▶ [Supplied text]:
Competitive weightlifting is believed to pre-date written history. There are records in many civilizations of feats of strength performed by great heroes, perhaps mythological, such as Heracles, Goliath, Orm Storolfsson and Milo of Croton. In Ancient China and Greece, men lifted stones to prove their strength and manhood. There is a tradition in Scotland of weight lifting competitions in Scottish Highland Gatherings, which have been annual events since the 1820s; and these contests are forerunners of modern strength athletics.

When in 1896 the modern international Olympic Games began, weight lifting was an event at the first Games; and since 1920 weightlifting has been a regular part of the Olympics. By 1932 the Olympic competition comprised three lifts, all of which are different ways of lifting a weighted barbell from ground to overhead: namely the snatch, the clean and jerk, and the clean and press. The snatch is a wide-grip lift, in which the barbell is lifted overhead in one motion. The clean and jerk and the clean and press are combination lifts in which the weight is first taken from the ground to the front of the shoulders (the clean), and then from the shoulders to overhead (the first using a jerk, the second an overhead press). After 1972 the clean and press was discontinued because of difficulties in judging proper form. Today, the snatch and the clean and jerk are together known as the "olympic lifts"; and the sport of weightlifting as practiced at the Olympics can be called "olympic weightlifting" or "olympic-style weightlifting" to distinguish it from other weightlifting sports (wherever it is practiced). Its international governing body is the International Weightlifting Federation, which was founded in 1905.

▶ [What you will do]:
• a. Reproduce the weightlifting history passage word for word, starting at "Competitive weightlifting is" and ending at "modern strength athletics.".
• b. Name every hero the weightlifting history passage cites for feats of strength.
• c. Write the next part of the weightlifting history passage, picking up after its final sentence.

Dataset records
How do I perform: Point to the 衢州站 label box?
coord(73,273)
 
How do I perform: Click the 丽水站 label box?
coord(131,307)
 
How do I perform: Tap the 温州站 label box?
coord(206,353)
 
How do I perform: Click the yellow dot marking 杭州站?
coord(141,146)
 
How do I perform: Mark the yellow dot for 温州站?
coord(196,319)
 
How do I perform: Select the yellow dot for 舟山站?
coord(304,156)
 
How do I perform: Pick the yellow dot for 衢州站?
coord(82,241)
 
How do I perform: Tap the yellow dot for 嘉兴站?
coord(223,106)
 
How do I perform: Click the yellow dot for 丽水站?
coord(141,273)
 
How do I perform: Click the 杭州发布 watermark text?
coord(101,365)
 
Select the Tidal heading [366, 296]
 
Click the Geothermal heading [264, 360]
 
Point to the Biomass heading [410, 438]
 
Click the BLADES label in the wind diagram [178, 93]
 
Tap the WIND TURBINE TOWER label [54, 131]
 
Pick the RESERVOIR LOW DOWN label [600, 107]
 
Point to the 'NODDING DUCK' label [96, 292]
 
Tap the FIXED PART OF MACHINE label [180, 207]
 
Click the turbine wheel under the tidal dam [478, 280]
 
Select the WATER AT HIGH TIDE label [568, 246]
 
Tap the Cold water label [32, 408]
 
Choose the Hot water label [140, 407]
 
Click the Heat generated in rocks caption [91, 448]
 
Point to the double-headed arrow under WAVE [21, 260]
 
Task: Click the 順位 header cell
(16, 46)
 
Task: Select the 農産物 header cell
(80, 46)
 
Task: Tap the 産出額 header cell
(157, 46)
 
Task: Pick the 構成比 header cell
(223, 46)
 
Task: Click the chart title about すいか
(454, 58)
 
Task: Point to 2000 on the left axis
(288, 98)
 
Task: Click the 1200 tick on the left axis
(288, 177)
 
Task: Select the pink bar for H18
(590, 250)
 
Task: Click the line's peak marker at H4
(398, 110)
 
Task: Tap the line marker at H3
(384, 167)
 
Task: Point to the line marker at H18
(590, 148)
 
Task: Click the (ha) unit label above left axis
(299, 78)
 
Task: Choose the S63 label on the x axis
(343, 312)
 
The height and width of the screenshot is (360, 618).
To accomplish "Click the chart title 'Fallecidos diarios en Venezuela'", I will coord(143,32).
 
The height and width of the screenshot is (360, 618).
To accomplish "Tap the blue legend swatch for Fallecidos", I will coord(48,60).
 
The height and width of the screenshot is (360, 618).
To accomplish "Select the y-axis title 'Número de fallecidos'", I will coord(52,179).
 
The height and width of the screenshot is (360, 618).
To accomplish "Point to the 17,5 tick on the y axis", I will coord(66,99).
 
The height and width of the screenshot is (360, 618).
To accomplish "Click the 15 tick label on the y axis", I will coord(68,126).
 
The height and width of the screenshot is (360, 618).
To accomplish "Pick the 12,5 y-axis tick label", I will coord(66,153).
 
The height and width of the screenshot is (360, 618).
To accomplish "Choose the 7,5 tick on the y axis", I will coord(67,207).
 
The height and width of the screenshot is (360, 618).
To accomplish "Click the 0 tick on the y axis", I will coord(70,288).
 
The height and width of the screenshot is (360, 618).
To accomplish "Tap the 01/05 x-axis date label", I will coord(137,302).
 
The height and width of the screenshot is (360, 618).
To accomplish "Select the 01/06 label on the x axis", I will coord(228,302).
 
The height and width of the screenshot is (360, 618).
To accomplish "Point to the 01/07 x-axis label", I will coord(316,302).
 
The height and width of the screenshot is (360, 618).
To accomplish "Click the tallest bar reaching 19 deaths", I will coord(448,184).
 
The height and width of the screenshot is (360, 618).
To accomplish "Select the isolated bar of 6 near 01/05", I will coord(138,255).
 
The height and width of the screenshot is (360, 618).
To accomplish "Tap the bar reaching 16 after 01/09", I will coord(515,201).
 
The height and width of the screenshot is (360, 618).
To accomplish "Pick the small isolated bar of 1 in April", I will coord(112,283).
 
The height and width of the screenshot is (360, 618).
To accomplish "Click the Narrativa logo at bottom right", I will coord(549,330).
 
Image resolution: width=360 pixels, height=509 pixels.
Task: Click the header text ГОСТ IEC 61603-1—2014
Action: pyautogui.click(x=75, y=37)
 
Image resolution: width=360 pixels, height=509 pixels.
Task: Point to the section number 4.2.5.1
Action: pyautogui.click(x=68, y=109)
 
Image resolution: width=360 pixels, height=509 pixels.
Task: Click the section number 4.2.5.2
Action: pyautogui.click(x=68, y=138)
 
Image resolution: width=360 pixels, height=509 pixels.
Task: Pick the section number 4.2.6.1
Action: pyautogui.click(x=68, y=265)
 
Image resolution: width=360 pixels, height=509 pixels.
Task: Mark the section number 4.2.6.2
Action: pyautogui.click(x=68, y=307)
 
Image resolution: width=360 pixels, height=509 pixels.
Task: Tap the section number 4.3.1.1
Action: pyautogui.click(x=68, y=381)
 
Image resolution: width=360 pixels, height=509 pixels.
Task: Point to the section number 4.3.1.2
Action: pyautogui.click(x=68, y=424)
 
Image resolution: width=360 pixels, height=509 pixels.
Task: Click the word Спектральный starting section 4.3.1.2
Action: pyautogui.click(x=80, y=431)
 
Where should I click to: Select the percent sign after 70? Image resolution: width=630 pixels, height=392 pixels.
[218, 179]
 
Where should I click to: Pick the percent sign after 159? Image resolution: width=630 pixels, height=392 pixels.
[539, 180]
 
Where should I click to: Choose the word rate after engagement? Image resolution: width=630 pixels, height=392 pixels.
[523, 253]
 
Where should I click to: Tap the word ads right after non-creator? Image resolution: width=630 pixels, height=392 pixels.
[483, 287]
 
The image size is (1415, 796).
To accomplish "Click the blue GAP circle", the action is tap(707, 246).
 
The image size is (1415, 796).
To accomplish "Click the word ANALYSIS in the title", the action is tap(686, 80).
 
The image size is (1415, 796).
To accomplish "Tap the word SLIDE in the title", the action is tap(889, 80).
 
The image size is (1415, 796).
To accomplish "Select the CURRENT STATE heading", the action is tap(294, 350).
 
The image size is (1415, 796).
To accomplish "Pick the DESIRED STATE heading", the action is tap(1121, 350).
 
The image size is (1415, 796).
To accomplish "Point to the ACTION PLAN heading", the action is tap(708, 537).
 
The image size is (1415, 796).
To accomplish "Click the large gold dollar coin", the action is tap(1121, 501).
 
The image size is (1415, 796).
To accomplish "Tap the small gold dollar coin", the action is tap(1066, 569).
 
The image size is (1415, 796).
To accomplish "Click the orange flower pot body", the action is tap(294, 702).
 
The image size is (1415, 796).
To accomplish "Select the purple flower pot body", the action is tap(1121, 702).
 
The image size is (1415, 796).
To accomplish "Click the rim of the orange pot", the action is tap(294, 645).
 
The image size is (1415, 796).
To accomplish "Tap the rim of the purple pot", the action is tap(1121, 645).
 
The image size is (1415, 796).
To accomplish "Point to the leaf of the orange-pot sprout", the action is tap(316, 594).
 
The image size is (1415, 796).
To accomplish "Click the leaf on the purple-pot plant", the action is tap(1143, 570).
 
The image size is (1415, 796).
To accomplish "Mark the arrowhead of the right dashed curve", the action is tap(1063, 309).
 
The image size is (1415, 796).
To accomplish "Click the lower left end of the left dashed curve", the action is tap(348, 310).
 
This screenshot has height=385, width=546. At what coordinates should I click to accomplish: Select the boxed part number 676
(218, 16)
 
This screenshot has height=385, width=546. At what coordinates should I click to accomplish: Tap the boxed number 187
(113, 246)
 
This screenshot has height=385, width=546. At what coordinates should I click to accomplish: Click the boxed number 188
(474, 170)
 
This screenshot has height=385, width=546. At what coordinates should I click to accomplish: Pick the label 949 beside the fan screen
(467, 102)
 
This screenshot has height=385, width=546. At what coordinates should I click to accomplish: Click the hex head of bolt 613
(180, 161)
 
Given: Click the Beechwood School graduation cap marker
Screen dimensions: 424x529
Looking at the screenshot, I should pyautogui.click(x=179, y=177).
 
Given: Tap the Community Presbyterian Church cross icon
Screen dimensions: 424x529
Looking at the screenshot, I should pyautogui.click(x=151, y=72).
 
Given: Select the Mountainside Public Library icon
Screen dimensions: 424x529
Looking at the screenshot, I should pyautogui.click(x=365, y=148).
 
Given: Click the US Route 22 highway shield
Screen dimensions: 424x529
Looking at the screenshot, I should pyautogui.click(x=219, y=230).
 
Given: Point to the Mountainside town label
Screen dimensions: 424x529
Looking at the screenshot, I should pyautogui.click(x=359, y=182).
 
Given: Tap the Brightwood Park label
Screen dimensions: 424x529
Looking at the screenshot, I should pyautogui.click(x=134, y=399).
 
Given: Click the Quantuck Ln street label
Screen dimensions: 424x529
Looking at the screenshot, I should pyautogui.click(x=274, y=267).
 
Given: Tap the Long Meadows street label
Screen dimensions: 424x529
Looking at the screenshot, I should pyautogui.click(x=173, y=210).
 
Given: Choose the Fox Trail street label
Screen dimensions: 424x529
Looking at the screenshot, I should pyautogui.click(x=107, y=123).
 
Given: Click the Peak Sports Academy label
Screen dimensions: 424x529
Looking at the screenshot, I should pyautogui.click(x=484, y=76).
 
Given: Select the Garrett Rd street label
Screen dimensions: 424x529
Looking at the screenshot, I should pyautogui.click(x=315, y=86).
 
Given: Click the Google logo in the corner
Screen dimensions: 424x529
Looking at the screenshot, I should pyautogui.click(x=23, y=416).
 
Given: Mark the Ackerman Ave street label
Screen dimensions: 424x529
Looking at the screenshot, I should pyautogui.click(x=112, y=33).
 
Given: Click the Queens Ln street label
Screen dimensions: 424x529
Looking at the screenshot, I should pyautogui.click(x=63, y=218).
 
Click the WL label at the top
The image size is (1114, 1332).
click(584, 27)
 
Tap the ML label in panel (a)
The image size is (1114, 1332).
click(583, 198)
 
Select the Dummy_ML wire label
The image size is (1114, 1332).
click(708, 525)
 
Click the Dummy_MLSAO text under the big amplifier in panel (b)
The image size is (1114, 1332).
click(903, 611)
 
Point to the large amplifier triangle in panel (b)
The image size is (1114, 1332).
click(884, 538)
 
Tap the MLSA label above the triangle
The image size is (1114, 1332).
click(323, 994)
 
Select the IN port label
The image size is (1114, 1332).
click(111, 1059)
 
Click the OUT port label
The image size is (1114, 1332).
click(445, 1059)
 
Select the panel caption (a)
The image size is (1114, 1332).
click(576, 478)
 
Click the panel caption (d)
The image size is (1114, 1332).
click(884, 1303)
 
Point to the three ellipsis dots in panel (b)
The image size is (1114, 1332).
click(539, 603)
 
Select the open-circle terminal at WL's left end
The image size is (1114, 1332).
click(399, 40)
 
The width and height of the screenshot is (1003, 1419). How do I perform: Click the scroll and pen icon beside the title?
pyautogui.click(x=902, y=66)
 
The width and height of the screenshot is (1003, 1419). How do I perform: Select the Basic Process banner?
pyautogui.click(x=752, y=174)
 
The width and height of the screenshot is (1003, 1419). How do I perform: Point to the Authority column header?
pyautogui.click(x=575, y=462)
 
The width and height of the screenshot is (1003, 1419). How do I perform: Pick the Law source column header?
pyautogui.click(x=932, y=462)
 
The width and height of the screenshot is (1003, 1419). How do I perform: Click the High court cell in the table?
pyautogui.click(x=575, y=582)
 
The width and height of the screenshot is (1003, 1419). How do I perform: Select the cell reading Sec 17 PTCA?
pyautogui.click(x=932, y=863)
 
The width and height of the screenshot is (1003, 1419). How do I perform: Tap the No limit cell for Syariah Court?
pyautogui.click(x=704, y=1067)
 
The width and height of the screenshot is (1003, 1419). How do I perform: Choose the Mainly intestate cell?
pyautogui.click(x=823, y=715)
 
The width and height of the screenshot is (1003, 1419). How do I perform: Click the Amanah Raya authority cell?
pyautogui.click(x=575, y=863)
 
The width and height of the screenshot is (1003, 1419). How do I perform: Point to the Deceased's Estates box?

▶ [Answers by task]:
• a.
Competitive weightlifting is believed to pre-date written history. There are records in many civilizations of feats of strength performed by great heroes, perhaps mythological, such as Heracles, Goliath, Orm Storolfsson and Milo of Croton. In Ancient China and Greece, men lifted stones to prove their strength and manhood. There is a tradition in Scotland of weight lifting competitions in Scottish Highland Gatherings, which have been annual events since the 1820s; and these contests are forerunners of modern strength athletics.

• b. Heracles, Goliath, Orm Storolfsson, Milo of Croton

• c.
The 1950s and 1960s saw the sport of powerlifting developing, originating in competitions where athletes competed in different lifting events to those at the Olympics. These different lifts were sometimes called "odd lifts". Previously, the weightlifting governing bodies in the United Kingdom and the United States had recognized various "odd lifts" for competition and record purposes. Eventually these competitions became standardized to three specific lifts: the squat, bench press, and deadlift; and this form of weightlifting sport was given its distinct name of powerlifting, with the International Powerlifting Federation being formed in 1972 to regulate and promote the sport.

In 1964 weightlifting debuted in the Paralympic Games, in the form of the bench press; and since the 1992 Games has been called powerlifting, specifically Para powerlifting or Paralympic powerlifting.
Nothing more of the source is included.